Jobs »
**A)** Please transcribe the Manchester City passage, starting with "When Allison moved" and going on through "First Division debut.".
**B)** Rewrite the rows starting with the line with "You are a GUI" and going on through the line with "tap(468, 163)", with "screenshot" replaced by "screen image" and nothing else changed. Leave the pictures out of your answer.

Document section »

But by 1972, the relationship between the pair had disintegrated, with Mercer leaving for Coventry City in the summer and Allison taking the job. But under Allison alone they struggled, and by the time he resigned in March 1973 they were 14th. Johnny Hart replaced him, and that summer Denis Law arrived at Maine Road, but ill health forced him out just six months later and he was in turn replaced by Ron Saunders, who took them to a League Cup final – which they lost – but with league form remaining patchy he too was sacked before the 1973/74 season had even ended.
His replacement was a call-back to the Allison years. Tony Book had a remarkable playing career. He spent the vast majority of it in non-league football as a full-back with Bath City, where Allison got his first break as a manager in 1963. Allison moved on to Plymouth the following year, but decided that he wanted to take the near-30-year-old full-back with him. Aware that the club’s directors would be reluctant to sanction the purchase of a player with no league experience at this age, Allison encouraged Book to doctor his birth certificate, shaving a couple of years off his age.
When Allison moved on to Manchester City as a coach with Joe Mercer, Book went with him again, and in the summer of 1967 he was made the captain. At the end of that season, City became the champions of England. At the end of the following year, he not only lifted the FA Cup but also shared the PFA Player of the Year award with Dave MacKay, despite having missed the first half of the season with injury. The League Cup and the Cup Winners’ Cup followed. By the time he retired from playing at the age of 40 in 1974, he’d made almost 250 appearances for City despite having been in his thirties before making his First Division debut.
Book showed an obvious aptitude for management. In 1975 they finished eighth, a substantial improvement upon the previous season’s 14th. The following year not only did they match that finish, but they also won the League Cup, beating Newcastle United 2-1 at Wembley. And that team became Manchester City’s best between the Mercer and Mansour eras for the club. Manchester City finished the 1976/77 season as runners-up to Liverpool, a point behind them by the end of the season, with a run of three losses in four league matches in the latter part of February ultimately costing them dear. The following season they finished fourth.

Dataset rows
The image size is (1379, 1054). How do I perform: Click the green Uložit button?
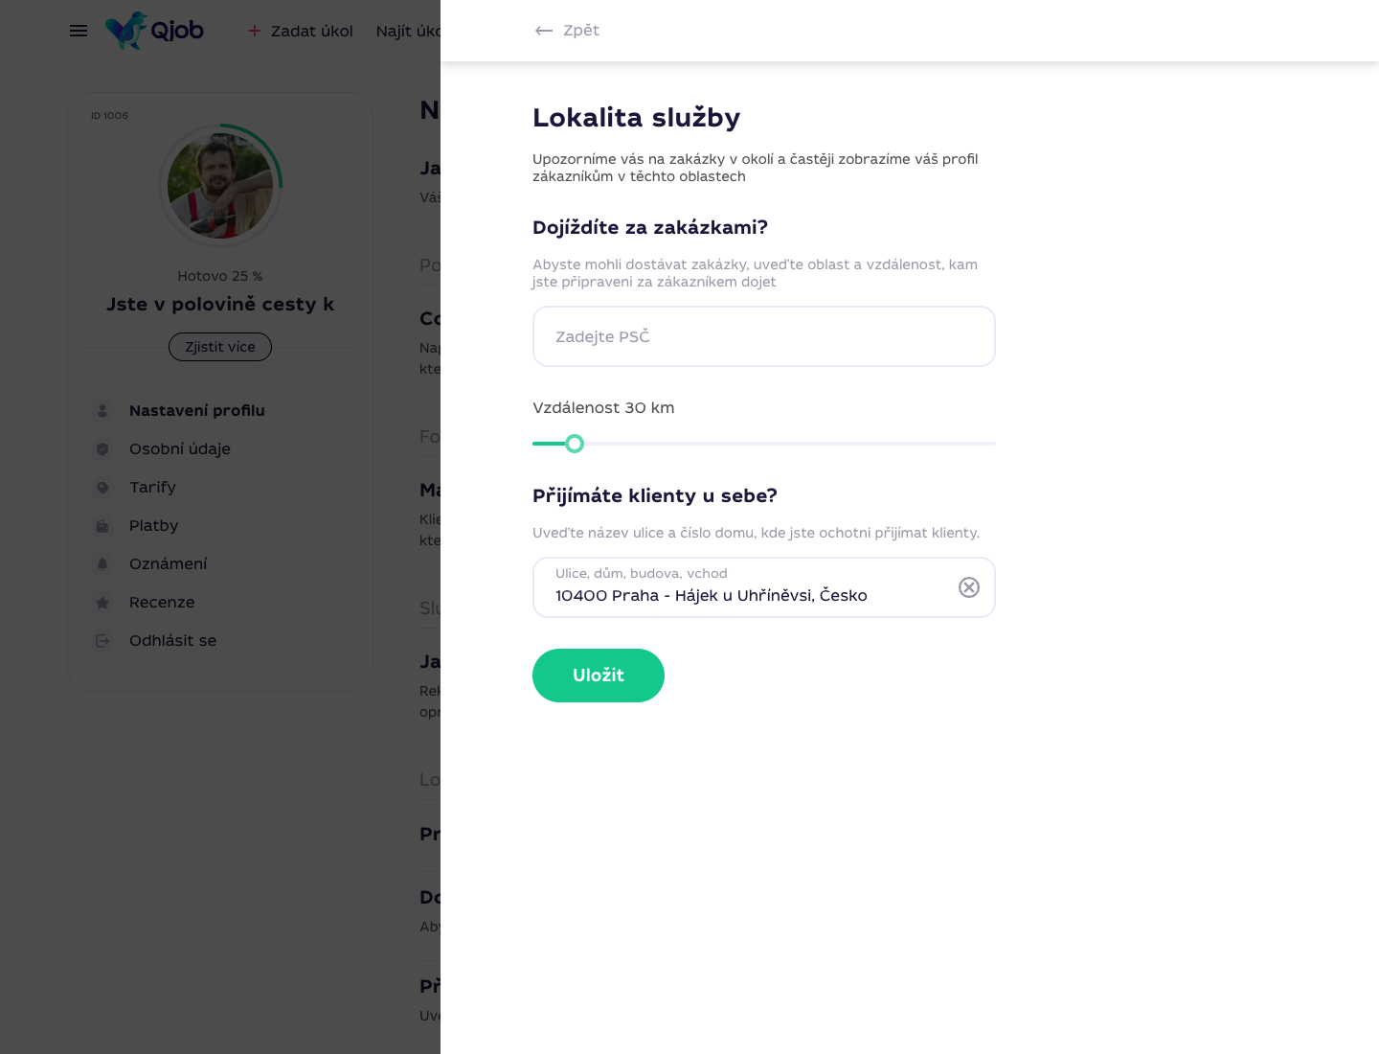pyautogui.click(x=599, y=676)

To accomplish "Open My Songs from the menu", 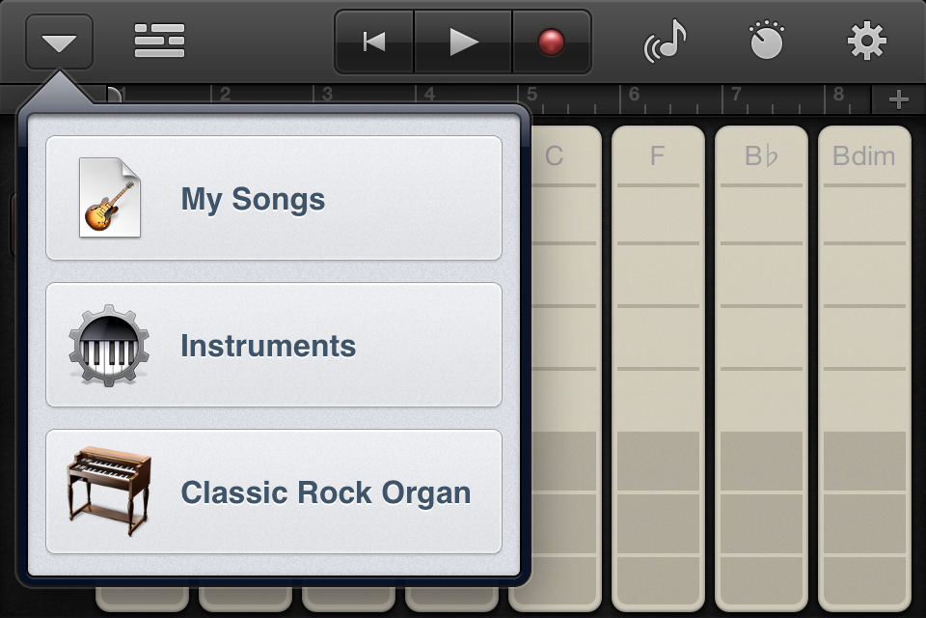I will click(274, 198).
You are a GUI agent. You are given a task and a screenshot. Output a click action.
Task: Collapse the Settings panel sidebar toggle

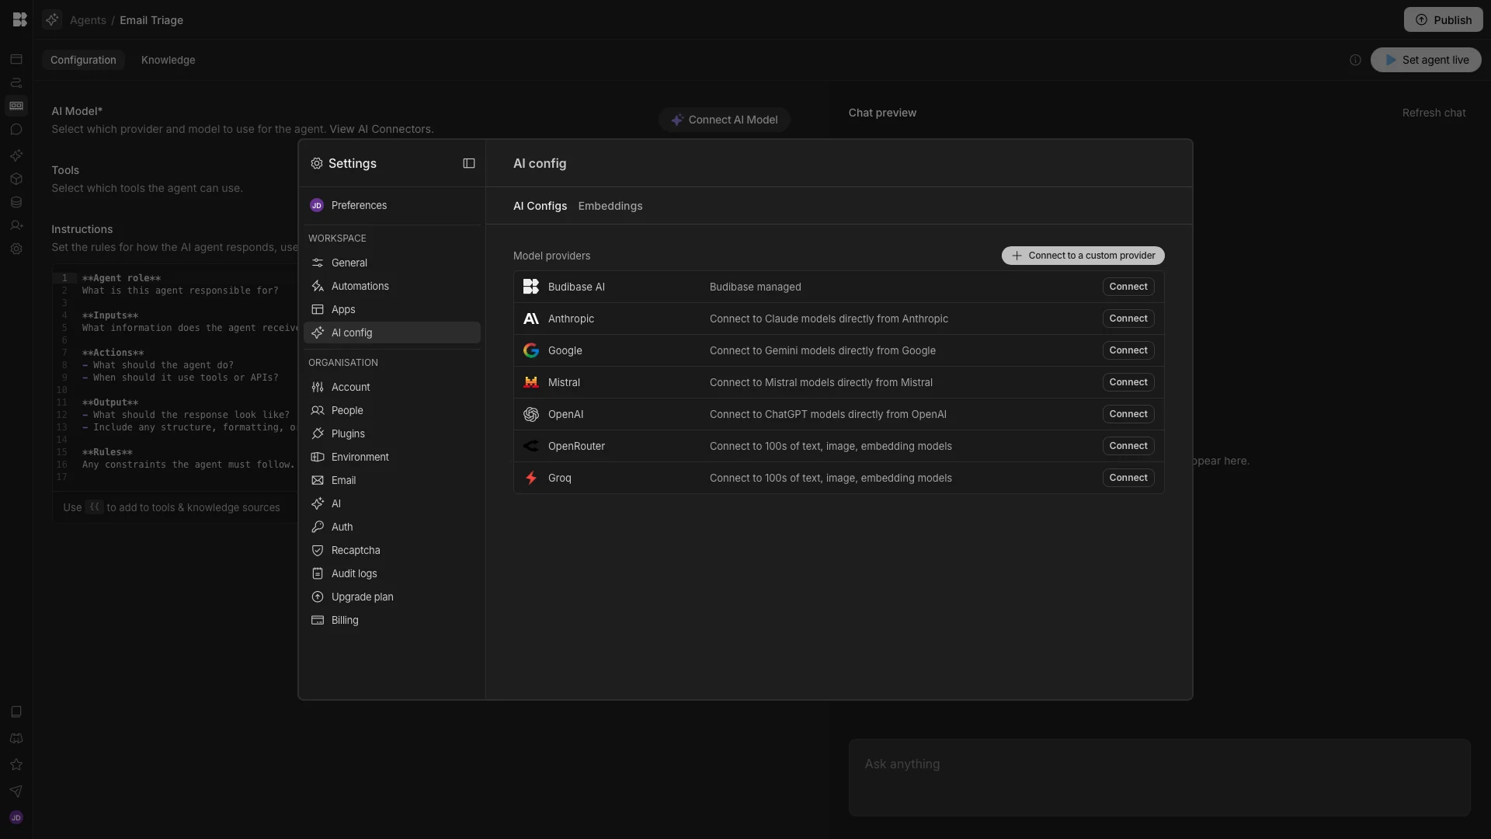tap(468, 163)
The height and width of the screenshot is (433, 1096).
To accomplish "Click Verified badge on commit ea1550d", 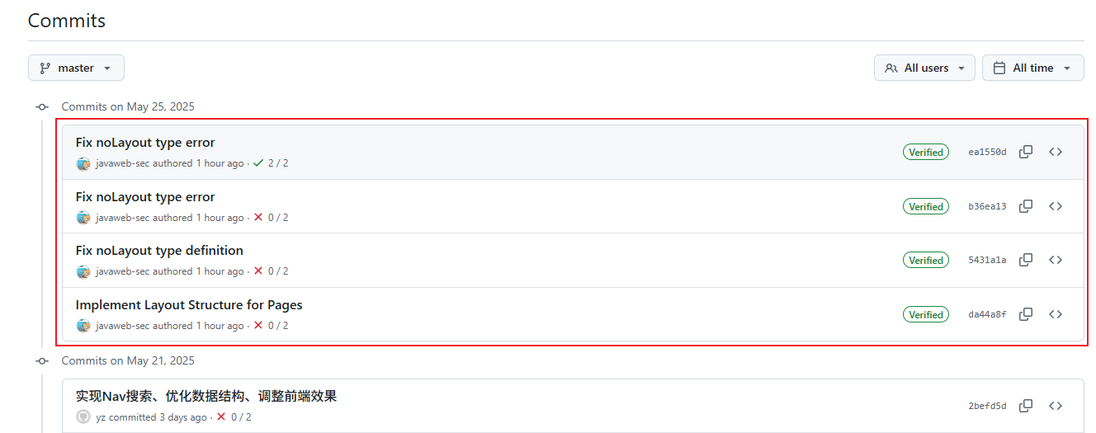I will pos(926,153).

Solutions to the exercise »
**A)**
When Allison moved on to Manchester City as a coach with Joe Mercer, Book went with him again, and in the summer of 1967 he was made the captain. At the end of that season, City became the champions of England. At the end of the following year, he not only lifted the FA Cup but also shared the PFA Player of the Year award with Dave MacKay, despite having missed the first half of the season with injury. The League Cup and the Cup Winners’ Cup followed. By the time he retired from playing at the age of 40 in 1974, he’d made almost 250 appearances for City despite having been in his thirties before making his First Division debut.

**B)**
You are a GUI agent. You are given a task and a screen image. Output a click action.
Task: Collapse the Settings panel sidebar toggle

tap(468, 163)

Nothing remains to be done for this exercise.